Me and Henrietta

magellanroadmate

On my recent trip to Ohio and Indiana, I had my first experience with a Global Positioning System. One came unsolicited in my Hertz rental car and it proved to be a handy thing to have. I'd printed out Mapquest guides for everywhere I had to drive but it was nice having the screen tell me that I was actually on the road I thought I was on, and having Henrietta (as I named the voice that comes out of the Hertz Neverlost® system) telling me when I was nearing a turn. For that reason — and the fact that it's a gadget and I must have all gadgets — I decided to get me a G.P.S. when I returned home.

I did a bit of study and got some advice from my friend, Marv Wolfman, who has one in his auto. It all pointed me to the Magellan Roadmate 2000, in part because it's nearly identical to the Hertz Neverlost® device I'd used on my trip. It's even the same Henrietta.

I've had my new Henrietta for a week, during which I haven't had to go anywhere I couldn't locate with my eyes closed…but I've been using the Roadmate anyway, just to get used to it and to learn what I could learn about the thing. I've learned, first of all, that there's no non-awkward way to install it in my car. I tried a number of different ways, including a special mount that I ordered over the Internet and which is supposed to clamp the thing onto any air vent on your dashboard. It did but since all my air vents rotate, the G.P.S. jiggled and moved out of position at the slightest touch of its touchscreen…and there seemed to be no way to make that mount work. I finally went back to using the suction cup connector on the inside of my windshield and it's functional but not ideal. Wherever I position it, it's in the way of something and so is the cord that goes from it to the cigarette lighter for power.

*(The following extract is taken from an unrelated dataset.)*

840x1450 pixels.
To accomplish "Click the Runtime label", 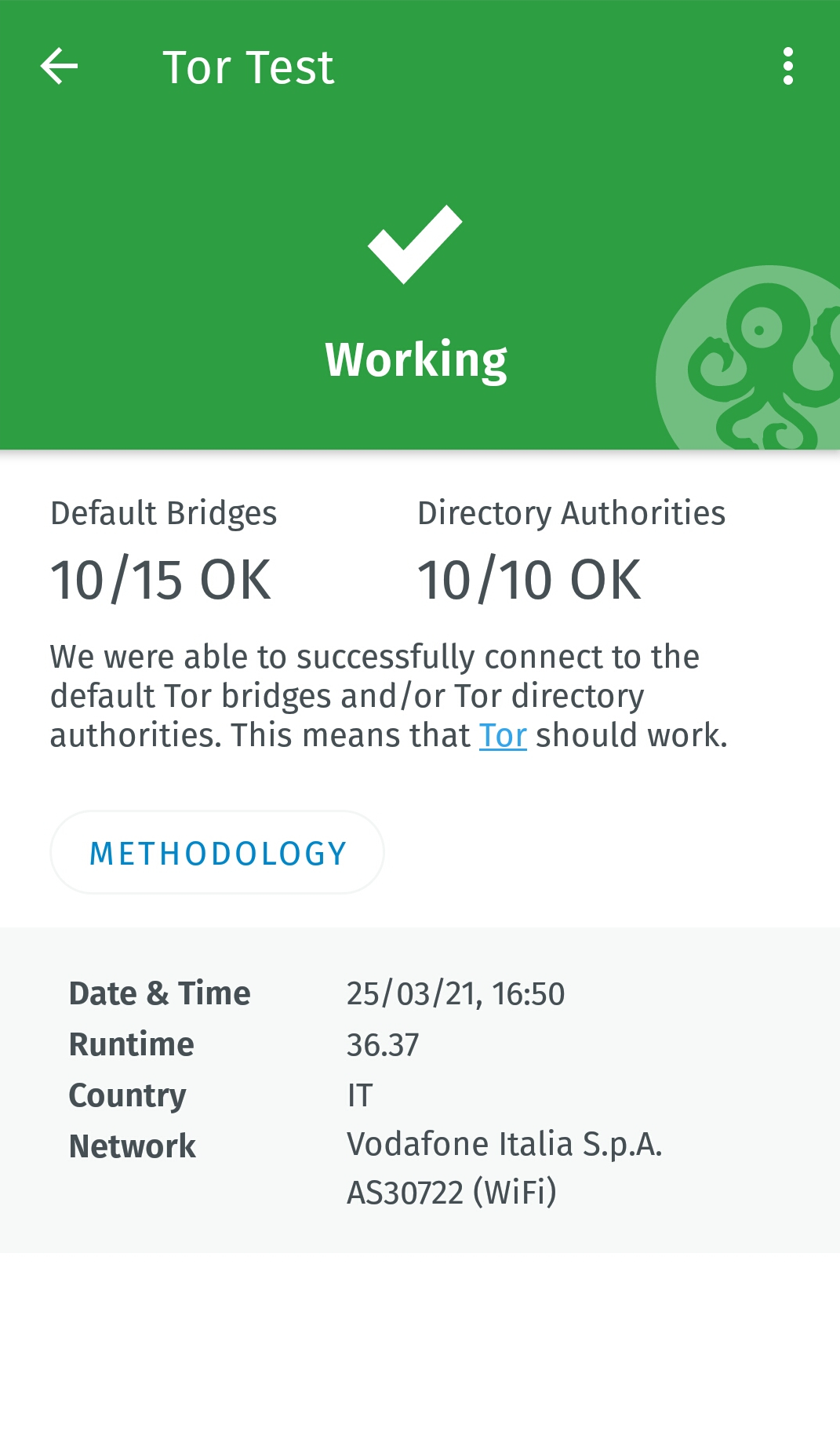I will (x=131, y=1044).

Beyond that, I'm reasonably happy. Henrietta has a tendency to send me down major streets when smaller ones would be more efficient, and she's not always correct about which route is either the shortest or quickest. But she also isn't far wrong and if I were driving on unfamiliar turf, I'd be quite satisfied with her directions. From here to my mother's house in non-rush hour traffic is twelve minutes the way I usually go. Following the path dictated by Henrietta today, it was fifteen.

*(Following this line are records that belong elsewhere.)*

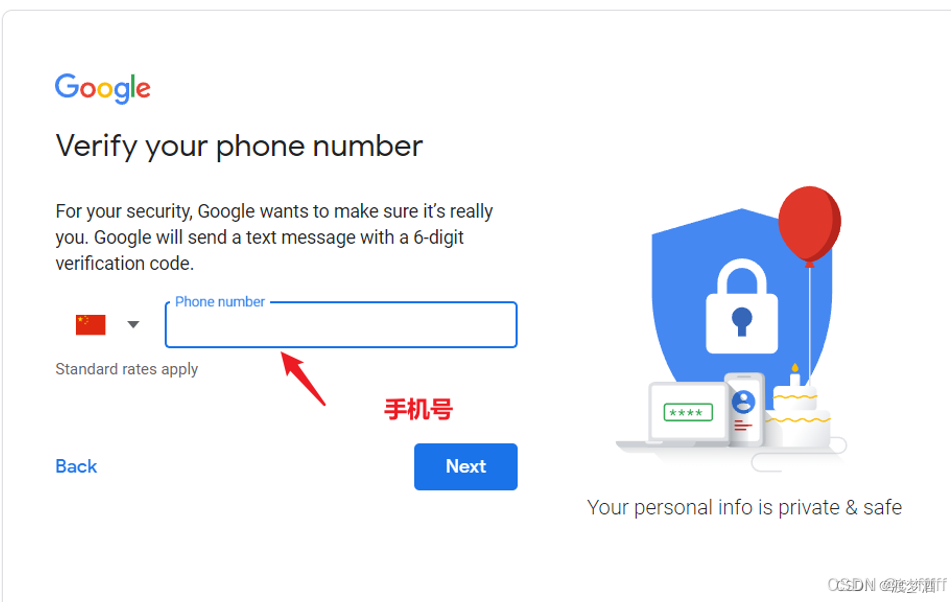The height and width of the screenshot is (602, 951).
Task: Click the Google logo
Action: 102,89
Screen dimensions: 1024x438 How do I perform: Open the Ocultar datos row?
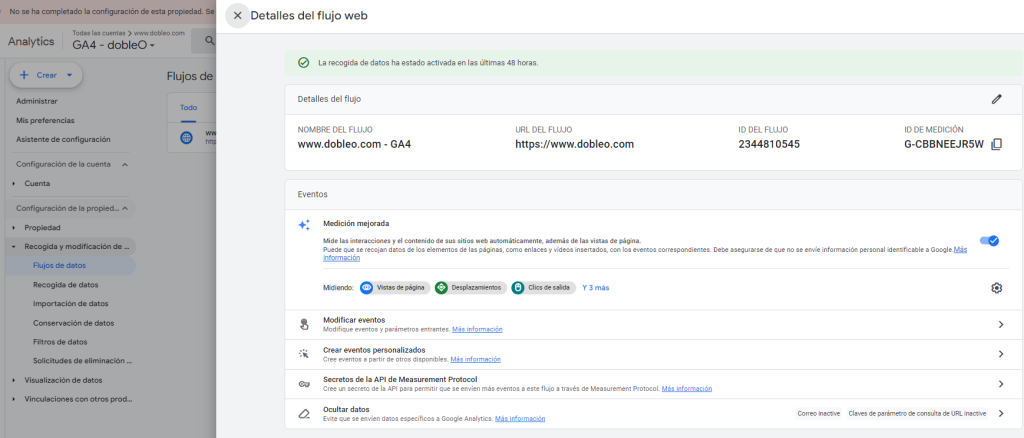[x=1000, y=413]
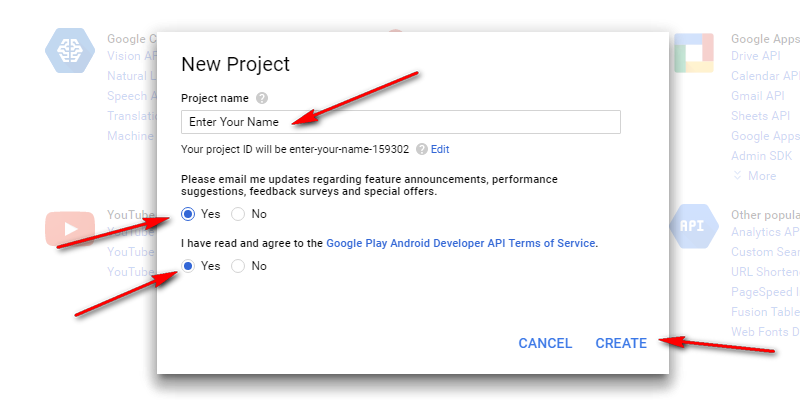Open the Admin SDK link

click(x=762, y=156)
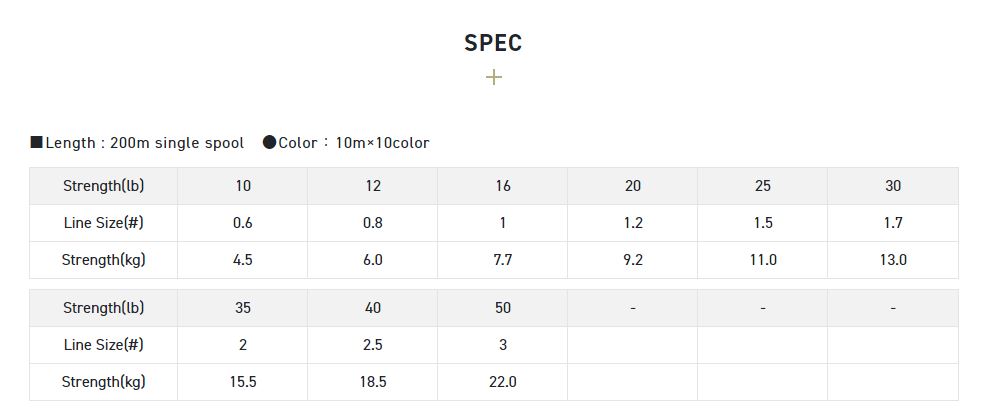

She's good but she has an unfortunate tendency to nag. Today, she wanted me to take a turn that would have sent me down Wilshire Boulevard. (Henrietta loves Wilshire Boulevard. When Marv and I went to lunch in his car, we were driving down 6th Street to a restaurant that was located on 6th Street. She kept telling him to turn right and go down to Wilshire.) Anyway, today when I didn't cut over to Wilshire and went another way, she started ordering me to make a safe and legal U-Turn and to get my ass back to Wilshire. She didn't exactly phrase it that way but you could tell she wanted to.

I'll report more on Henrietta as soon as I go somewhere I've never been before.